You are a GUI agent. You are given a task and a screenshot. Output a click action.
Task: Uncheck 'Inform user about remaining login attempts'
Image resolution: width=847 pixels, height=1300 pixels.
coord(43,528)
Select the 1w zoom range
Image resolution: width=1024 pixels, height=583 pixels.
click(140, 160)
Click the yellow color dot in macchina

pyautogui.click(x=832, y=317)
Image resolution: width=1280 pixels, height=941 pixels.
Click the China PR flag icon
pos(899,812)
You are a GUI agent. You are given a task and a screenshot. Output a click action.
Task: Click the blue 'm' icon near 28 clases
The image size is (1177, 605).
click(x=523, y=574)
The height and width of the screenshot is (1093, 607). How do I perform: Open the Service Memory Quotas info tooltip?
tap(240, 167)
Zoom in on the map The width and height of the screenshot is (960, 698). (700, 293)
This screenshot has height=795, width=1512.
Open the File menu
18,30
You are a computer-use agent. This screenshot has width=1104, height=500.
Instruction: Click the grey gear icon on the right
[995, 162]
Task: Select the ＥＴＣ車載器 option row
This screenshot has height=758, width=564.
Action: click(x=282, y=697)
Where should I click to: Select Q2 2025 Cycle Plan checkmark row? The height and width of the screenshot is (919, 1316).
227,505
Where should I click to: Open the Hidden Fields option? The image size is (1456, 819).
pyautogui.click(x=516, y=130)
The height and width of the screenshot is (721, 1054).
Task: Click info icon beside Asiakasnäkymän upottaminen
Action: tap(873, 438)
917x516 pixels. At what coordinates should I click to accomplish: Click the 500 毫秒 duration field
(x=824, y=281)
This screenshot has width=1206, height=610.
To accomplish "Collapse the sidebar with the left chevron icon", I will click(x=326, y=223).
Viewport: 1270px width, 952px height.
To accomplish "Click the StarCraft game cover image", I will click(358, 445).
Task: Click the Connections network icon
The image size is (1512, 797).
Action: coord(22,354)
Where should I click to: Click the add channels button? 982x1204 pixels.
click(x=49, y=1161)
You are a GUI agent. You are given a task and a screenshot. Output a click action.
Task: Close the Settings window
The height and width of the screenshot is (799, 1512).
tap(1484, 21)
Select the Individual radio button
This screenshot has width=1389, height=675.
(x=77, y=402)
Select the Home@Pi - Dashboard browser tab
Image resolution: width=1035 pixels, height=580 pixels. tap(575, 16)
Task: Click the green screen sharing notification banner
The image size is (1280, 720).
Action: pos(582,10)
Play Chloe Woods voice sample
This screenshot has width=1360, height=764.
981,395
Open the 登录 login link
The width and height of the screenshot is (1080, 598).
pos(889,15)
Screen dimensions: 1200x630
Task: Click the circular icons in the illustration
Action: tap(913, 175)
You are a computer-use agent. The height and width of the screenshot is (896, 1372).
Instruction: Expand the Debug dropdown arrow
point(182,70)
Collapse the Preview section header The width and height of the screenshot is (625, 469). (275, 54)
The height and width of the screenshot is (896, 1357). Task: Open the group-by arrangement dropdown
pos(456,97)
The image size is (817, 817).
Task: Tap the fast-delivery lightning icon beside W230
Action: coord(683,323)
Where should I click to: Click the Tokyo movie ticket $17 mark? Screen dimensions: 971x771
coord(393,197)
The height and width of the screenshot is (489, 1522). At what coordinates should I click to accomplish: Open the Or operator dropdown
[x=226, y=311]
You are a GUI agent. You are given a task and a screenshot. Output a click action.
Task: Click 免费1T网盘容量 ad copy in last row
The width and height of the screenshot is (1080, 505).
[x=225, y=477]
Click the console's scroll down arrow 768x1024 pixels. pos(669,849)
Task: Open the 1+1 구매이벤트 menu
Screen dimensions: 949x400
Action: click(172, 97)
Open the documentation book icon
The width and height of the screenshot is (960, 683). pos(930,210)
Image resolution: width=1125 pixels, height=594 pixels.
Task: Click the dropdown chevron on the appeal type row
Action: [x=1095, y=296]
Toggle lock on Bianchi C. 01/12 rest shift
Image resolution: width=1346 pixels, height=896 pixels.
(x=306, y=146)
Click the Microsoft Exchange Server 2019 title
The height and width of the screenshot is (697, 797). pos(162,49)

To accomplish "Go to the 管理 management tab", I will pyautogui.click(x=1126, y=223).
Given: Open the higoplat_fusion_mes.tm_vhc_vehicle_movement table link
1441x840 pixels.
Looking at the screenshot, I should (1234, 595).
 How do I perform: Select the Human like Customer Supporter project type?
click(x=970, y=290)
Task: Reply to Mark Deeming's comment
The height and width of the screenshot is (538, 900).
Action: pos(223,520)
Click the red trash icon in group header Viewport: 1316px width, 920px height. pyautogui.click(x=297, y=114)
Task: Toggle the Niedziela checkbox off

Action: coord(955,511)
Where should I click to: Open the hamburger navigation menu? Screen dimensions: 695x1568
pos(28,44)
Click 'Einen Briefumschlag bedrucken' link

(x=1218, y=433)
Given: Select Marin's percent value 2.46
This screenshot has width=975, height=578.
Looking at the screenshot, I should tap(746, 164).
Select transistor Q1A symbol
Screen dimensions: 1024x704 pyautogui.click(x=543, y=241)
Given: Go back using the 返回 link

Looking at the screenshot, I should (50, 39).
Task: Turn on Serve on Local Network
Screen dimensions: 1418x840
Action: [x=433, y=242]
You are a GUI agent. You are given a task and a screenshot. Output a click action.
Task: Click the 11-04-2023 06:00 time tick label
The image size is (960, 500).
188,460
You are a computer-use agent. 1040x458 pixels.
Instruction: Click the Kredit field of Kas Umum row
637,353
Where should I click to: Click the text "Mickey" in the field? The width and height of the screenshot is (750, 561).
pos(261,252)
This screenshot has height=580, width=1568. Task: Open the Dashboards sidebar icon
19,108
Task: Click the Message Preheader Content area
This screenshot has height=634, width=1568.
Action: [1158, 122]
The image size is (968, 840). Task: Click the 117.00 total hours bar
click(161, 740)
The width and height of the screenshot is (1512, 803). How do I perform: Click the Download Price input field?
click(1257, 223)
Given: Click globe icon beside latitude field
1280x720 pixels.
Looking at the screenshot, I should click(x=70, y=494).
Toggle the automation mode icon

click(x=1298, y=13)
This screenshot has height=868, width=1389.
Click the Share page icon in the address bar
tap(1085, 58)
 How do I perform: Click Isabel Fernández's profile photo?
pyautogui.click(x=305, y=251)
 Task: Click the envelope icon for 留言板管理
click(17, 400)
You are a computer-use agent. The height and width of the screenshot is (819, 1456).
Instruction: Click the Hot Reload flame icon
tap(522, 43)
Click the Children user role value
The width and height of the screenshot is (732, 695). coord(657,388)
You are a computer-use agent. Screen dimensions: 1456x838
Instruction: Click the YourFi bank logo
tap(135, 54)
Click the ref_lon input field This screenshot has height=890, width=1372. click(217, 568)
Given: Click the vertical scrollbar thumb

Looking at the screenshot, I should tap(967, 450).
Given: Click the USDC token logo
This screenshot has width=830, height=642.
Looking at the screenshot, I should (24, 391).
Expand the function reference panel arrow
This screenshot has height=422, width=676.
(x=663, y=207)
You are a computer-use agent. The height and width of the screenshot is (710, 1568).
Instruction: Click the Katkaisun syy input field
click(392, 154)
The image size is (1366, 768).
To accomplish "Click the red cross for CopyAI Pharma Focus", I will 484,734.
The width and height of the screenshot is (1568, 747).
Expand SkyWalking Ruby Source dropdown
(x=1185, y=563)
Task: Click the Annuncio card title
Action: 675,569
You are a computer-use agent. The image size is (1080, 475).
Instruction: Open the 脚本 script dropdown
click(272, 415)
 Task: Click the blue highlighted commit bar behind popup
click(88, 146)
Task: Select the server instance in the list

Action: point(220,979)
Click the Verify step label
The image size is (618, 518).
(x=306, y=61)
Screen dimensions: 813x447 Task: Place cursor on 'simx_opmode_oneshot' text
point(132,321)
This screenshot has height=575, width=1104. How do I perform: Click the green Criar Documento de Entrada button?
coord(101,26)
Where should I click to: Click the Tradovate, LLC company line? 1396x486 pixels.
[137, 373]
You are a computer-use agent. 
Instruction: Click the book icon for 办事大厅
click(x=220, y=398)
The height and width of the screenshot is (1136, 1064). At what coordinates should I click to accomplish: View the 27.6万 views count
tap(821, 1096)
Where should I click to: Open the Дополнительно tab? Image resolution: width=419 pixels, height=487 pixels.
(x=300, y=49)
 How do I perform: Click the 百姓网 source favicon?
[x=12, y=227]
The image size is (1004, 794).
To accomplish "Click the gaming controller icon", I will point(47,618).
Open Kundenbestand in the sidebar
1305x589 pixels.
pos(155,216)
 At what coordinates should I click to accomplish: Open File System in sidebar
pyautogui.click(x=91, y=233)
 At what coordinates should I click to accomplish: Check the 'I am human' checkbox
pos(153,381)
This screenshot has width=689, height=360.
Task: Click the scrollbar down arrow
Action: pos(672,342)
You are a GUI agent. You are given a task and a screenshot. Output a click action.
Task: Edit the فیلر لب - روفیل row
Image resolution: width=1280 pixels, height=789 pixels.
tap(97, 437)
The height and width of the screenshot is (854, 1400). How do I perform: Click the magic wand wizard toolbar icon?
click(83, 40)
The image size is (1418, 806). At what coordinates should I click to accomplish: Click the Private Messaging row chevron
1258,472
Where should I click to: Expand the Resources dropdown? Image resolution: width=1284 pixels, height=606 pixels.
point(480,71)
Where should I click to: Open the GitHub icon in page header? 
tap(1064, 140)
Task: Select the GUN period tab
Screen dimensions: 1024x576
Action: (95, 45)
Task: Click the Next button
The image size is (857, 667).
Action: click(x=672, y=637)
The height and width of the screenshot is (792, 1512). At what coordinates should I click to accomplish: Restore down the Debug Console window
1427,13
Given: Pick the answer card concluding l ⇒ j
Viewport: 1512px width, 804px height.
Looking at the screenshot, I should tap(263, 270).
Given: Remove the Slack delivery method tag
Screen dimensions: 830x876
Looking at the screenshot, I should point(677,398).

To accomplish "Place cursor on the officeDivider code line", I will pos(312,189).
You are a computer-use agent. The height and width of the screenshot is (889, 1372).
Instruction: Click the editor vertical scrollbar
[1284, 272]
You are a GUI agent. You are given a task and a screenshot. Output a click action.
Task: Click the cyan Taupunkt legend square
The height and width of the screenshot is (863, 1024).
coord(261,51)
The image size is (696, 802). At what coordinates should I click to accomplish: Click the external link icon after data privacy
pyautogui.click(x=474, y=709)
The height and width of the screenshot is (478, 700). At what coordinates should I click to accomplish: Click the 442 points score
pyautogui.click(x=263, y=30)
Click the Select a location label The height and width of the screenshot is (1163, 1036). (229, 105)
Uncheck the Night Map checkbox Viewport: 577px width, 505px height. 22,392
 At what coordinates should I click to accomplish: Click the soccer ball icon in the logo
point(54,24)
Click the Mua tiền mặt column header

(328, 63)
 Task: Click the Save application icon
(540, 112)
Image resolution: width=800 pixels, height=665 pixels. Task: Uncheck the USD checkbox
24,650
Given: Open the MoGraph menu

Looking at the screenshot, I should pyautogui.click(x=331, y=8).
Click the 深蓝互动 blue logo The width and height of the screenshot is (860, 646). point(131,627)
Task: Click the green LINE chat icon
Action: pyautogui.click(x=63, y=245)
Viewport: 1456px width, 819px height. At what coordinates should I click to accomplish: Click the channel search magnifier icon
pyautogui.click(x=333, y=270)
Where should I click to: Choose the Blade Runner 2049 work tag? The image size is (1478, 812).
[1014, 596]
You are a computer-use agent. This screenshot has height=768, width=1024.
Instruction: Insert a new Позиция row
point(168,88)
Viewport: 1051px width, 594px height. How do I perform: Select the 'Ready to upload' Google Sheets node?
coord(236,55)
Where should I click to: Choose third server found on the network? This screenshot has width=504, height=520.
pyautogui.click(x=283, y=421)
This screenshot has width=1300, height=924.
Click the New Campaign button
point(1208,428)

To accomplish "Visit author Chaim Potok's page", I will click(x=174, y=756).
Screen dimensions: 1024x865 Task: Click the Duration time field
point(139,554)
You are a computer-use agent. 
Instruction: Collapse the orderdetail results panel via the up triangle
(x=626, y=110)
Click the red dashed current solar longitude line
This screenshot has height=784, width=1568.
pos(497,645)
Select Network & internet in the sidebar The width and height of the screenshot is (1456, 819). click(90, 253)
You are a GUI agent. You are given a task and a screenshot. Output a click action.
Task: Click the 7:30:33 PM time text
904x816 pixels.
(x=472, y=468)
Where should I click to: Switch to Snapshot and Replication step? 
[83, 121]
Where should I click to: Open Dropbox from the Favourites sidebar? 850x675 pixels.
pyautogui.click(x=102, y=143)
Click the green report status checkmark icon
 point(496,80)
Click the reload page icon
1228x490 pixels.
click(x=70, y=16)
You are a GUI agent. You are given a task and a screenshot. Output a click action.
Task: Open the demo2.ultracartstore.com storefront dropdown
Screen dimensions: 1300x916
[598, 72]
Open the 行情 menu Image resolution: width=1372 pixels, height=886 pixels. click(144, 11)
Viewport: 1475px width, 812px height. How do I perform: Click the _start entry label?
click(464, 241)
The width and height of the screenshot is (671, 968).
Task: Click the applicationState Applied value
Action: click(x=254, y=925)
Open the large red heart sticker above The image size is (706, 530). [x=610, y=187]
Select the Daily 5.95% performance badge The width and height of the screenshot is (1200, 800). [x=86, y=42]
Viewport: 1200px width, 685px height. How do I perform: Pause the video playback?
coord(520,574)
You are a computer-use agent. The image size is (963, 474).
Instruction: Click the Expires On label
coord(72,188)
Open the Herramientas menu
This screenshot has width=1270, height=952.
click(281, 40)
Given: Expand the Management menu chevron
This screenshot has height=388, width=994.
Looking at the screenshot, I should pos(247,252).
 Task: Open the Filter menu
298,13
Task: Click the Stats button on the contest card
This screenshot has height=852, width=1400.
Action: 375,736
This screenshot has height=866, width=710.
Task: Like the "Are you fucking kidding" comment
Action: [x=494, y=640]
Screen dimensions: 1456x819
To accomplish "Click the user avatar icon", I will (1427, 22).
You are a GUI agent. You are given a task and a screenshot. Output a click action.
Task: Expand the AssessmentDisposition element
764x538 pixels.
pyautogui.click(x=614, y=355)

Aim
Please write out again, word for word, the stretch of rows from the very first one through the line that contains "click(x=49, y=1161)".

Response to the task
You are a GUI agent. You are given a task and a screenshot. Output a click action.
Task: Uncheck 'Inform user about remaining login attempts'
Image resolution: width=847 pixels, height=1300 pixels.
coord(43,528)
Select the 1w zoom range
Image resolution: width=1024 pixels, height=583 pixels.
click(140, 160)
Click the yellow color dot in macchina

pyautogui.click(x=832, y=317)
Image resolution: width=1280 pixels, height=941 pixels.
Click the China PR flag icon
pos(899,812)
You are a GUI agent. You are given a task and a screenshot. Output a click action.
Task: Click the blue 'm' icon near 28 clases
The image size is (1177, 605).
click(x=523, y=574)
The height and width of the screenshot is (1093, 607). How do I perform: Open the Service Memory Quotas info tooltip?
tap(240, 167)
Zoom in on the map The width and height of the screenshot is (960, 698). (700, 293)
This screenshot has height=795, width=1512.
Open the File menu
18,30
You are a computer-use agent. This screenshot has width=1104, height=500.
Instruction: Click the grey gear icon on the right
[995, 162]
Task: Select the ＥＴＣ車載器 option row
This screenshot has height=758, width=564.
Action: click(x=282, y=697)
Where should I click to: Select Q2 2025 Cycle Plan checkmark row? The height and width of the screenshot is (919, 1316).
227,505
Where should I click to: Open the Hidden Fields option? The image size is (1456, 819).
pyautogui.click(x=516, y=130)
The height and width of the screenshot is (721, 1054).
Task: Click info icon beside Asiakasnäkymän upottaminen
Action: tap(873, 438)
917x516 pixels. At what coordinates should I click to accomplish: Click the 500 毫秒 duration field
(x=824, y=281)
This screenshot has width=1206, height=610.
To accomplish "Collapse the sidebar with the left chevron icon", I will click(x=326, y=223).
Viewport: 1270px width, 952px height.
To accomplish "Click the StarCraft game cover image", I will click(358, 445).
Task: Click the Connections network icon
The image size is (1512, 797).
Action: coord(22,354)
Where should I click to: Click the add channels button? 982x1204 pixels.
click(x=49, y=1161)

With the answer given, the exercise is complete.